In contrast, mutual funds and even exchange-traded funds are not inevitably tied to leverage. In a research report done by the Vanguard Group, the largest mutual fund company in the world, their team identifies 3 key issues when comparing the fund management industry to their banking counterparts: the distinction between “systematic” (widespread) vs. “idiosyncratic” (limited) risk, mutual fund structure, and history of mutual fund redemptions. Their analysis specifically excluded investment banks, separately managed accounts, hedge funds, and money market funds.

While leverage and the interconnectedness of systemically important companies can lead to widespread risk, most mutual fund redemptions are limited to specific fund families. Since most of the assets that are held in passively managed mutual funds are held by institutions, who have historically shown more discipline than retail investors, the likelihood for heavy redemptions is highly unlikely for the largest mutual fund companies since the majority of their assets are passively managed. There have been zero examples in history showing a widespread redemption in stock and bond funds.

The structure of mutual funds is also a key distinction that must be addressed. The Investment Company Act of 1940, which has regulated the mutual fund industry for the last 75 years, effectively limits the affects of the specific actions taken by mutual fund managers on the overall financial system. This includes the restriction of leveraged activities (short sales, purchase on margin, etc.), stringent liquidity requirements, daily mark-to-market valuation of fund assets, legal separation of fund assets and the management of those assets, and a separate custodian for fund assets (usually a bank). While a typical bank may be leveraged 11-to-1 meaning that there is $1 in actual equity for every $11 in risky assets, fund companies have a 1-to-1 ratio, meaning that there is no leverage. Funds must also hold at least 85% of their assets in liquid securities whereas banks usually hold very illiquid mortgage loans (even if they are securitized). Fund companies also only allow for redemptions based on end of market prices creating no incentive for one shareholder to redeem before another to try to avoid the “run on the bank” effect. Banks, on the other hand, usually hold more illiquid assets thus not being able to redeem depositors’ requests through the sale of assets, effectively creating a “run on the bank,” given the asset-liability mismatch that is not an issue with mutual funds.

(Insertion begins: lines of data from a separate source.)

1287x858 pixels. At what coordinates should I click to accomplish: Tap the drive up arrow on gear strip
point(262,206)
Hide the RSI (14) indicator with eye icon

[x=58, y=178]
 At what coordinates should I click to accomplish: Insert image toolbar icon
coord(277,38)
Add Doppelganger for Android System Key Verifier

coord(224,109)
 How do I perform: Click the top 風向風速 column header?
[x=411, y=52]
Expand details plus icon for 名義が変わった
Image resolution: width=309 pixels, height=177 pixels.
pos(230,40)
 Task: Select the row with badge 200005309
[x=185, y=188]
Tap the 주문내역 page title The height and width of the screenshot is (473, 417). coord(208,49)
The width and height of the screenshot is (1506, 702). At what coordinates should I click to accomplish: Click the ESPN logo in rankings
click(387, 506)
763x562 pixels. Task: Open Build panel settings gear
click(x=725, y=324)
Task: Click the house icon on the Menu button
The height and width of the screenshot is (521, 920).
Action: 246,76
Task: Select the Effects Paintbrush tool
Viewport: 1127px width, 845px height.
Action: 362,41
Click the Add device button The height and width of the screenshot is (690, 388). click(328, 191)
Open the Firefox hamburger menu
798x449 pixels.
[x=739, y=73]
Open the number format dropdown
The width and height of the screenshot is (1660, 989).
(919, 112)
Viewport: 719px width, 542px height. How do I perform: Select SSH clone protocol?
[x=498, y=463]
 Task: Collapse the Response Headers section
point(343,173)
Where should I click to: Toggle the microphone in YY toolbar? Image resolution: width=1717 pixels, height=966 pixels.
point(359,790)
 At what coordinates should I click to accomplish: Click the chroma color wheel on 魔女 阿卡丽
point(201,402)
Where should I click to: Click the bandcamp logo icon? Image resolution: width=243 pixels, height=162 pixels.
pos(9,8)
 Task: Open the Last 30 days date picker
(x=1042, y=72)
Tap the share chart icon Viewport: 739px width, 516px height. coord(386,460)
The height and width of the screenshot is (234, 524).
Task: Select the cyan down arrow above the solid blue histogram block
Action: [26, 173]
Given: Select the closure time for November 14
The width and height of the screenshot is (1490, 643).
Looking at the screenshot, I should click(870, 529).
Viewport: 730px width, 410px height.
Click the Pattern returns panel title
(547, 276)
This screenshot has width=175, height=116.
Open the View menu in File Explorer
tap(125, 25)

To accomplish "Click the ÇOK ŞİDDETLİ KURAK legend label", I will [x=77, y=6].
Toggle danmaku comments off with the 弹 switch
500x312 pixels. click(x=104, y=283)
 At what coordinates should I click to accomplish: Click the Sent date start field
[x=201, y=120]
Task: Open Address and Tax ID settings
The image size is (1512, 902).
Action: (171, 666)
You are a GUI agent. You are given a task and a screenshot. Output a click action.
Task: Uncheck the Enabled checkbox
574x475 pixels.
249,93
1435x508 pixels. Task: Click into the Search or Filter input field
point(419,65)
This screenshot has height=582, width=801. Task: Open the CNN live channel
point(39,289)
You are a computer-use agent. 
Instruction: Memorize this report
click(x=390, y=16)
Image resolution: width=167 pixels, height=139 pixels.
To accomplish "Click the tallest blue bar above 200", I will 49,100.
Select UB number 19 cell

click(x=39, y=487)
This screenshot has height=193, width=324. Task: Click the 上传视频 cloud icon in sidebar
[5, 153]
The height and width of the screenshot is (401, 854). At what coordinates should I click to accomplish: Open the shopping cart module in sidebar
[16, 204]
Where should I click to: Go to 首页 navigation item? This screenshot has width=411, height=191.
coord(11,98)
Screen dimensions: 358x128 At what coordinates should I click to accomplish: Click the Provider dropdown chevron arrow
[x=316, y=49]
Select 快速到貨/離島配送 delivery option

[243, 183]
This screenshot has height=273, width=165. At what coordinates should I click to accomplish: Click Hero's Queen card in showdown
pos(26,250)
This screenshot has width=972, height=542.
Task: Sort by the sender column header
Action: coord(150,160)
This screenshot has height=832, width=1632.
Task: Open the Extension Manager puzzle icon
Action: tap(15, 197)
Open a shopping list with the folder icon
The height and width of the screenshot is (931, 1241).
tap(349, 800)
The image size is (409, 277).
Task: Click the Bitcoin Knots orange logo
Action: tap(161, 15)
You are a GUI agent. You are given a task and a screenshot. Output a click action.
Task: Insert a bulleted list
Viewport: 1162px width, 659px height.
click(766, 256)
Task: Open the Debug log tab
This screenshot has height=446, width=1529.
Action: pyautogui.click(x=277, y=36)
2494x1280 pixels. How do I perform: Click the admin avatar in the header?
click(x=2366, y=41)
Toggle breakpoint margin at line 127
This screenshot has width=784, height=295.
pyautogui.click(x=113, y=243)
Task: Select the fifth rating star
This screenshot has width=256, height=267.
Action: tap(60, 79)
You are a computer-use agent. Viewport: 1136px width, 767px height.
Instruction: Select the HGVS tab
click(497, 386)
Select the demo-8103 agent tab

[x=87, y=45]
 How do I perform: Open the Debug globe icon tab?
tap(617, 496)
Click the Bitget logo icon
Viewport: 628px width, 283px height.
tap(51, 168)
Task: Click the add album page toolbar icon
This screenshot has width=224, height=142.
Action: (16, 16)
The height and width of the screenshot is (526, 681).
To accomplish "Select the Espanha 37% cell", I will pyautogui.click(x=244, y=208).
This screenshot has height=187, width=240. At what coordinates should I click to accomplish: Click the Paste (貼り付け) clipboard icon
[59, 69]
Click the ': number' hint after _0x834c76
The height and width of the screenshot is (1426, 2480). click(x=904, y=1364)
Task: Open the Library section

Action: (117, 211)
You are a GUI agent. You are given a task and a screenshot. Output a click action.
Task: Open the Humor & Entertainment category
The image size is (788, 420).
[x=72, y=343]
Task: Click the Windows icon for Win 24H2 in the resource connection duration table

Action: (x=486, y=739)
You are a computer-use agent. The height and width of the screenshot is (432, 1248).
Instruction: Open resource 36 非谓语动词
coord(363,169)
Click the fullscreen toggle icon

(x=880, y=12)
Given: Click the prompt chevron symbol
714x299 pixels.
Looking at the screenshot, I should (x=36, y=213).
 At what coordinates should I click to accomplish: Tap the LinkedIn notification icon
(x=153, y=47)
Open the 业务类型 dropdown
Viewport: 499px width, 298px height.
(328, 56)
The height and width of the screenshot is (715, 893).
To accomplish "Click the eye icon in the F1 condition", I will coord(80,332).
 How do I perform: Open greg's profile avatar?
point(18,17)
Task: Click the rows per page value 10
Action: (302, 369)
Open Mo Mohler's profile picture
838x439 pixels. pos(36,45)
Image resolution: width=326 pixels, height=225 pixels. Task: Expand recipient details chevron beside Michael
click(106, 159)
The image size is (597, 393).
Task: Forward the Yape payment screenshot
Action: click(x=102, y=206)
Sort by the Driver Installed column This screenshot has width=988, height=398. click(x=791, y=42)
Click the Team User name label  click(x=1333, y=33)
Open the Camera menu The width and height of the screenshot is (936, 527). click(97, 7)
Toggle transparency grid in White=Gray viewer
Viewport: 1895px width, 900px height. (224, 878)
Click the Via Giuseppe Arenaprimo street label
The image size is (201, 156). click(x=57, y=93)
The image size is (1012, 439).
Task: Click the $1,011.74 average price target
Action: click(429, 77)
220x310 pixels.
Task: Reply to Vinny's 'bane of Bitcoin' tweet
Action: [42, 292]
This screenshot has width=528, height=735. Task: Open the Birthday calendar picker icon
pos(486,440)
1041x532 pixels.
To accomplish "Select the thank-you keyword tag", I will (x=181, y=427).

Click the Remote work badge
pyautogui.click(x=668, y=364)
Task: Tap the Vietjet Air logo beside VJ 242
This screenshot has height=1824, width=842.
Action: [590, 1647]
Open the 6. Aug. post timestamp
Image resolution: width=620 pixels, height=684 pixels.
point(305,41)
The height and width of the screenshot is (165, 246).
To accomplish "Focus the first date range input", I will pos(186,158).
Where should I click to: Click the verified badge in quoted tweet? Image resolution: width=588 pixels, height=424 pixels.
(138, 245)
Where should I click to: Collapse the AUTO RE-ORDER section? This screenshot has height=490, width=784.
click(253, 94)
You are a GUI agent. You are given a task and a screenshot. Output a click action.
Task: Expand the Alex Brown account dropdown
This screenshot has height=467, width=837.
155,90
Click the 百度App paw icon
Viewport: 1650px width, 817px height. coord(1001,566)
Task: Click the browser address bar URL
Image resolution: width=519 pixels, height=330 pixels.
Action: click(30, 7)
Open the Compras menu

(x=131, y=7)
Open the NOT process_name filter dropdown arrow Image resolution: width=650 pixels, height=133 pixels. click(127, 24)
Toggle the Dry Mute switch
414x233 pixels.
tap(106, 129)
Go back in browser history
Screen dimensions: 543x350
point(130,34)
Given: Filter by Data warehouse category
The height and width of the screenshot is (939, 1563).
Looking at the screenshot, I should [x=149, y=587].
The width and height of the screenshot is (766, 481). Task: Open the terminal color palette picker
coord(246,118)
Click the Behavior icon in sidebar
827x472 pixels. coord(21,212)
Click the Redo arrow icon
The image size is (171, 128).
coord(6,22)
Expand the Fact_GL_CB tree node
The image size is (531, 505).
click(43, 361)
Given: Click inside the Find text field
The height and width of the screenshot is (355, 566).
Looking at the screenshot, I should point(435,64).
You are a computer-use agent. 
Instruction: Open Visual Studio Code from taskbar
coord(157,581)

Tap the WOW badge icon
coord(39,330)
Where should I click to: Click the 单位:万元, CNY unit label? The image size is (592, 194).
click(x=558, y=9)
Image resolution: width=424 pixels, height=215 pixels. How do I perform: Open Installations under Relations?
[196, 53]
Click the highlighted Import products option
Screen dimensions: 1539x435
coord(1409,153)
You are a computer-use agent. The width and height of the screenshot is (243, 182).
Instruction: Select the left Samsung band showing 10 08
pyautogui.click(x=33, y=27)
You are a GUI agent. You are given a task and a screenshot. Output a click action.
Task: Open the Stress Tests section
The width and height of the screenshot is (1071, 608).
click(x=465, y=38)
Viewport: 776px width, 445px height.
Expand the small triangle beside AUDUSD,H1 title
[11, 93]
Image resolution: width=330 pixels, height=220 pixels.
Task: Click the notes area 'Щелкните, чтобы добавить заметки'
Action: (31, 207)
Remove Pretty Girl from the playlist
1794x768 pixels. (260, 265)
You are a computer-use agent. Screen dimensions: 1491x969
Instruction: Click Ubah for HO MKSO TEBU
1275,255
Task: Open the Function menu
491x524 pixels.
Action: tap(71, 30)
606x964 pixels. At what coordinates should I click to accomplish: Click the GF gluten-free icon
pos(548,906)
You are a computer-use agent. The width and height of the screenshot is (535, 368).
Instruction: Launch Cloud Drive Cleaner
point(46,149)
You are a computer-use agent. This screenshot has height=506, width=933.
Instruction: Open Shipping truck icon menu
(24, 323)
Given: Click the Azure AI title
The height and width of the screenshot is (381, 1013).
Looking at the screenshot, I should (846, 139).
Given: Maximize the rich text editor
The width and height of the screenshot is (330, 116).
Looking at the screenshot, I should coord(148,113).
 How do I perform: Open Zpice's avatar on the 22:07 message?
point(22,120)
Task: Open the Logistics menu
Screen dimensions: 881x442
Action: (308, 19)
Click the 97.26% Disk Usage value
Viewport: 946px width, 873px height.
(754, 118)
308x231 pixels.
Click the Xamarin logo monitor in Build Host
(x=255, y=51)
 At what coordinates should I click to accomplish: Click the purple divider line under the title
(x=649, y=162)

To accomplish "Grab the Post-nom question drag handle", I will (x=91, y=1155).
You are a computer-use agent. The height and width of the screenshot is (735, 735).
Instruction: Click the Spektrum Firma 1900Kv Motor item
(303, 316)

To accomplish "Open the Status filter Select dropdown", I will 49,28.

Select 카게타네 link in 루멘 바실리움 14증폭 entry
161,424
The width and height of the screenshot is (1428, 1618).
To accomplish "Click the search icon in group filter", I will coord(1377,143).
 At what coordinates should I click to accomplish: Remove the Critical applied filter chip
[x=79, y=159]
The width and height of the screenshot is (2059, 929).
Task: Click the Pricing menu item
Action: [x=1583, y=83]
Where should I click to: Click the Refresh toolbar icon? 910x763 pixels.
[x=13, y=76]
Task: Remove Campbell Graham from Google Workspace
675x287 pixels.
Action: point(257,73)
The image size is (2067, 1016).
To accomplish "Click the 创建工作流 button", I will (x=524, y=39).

Lastly, as the Vanguard Group pointed out, redemptions in mutual funds are driven by investor behavior not the asset managers. This is quite different from “forced sales” which are usually the consequence of margin calls made on institutions that have utilized margin.

All of the same principles apply to Exchange Trade Funds (ETFs). Although they are traded with much more frequency than traditional mutual funds, they fall under the same guidelines in terms of the 1940 Act.

While lawmakers are doing their civil duty in attempting to protect the one’s they are supposed to serve, there may be more bad than good by applying the same regulatory oversight to fund companies as they do to banks. They are two very distinct institutions that require different regulation given their legal structure. Any additional regulation will cost investors; especially those who invest in passively managed mutual funds.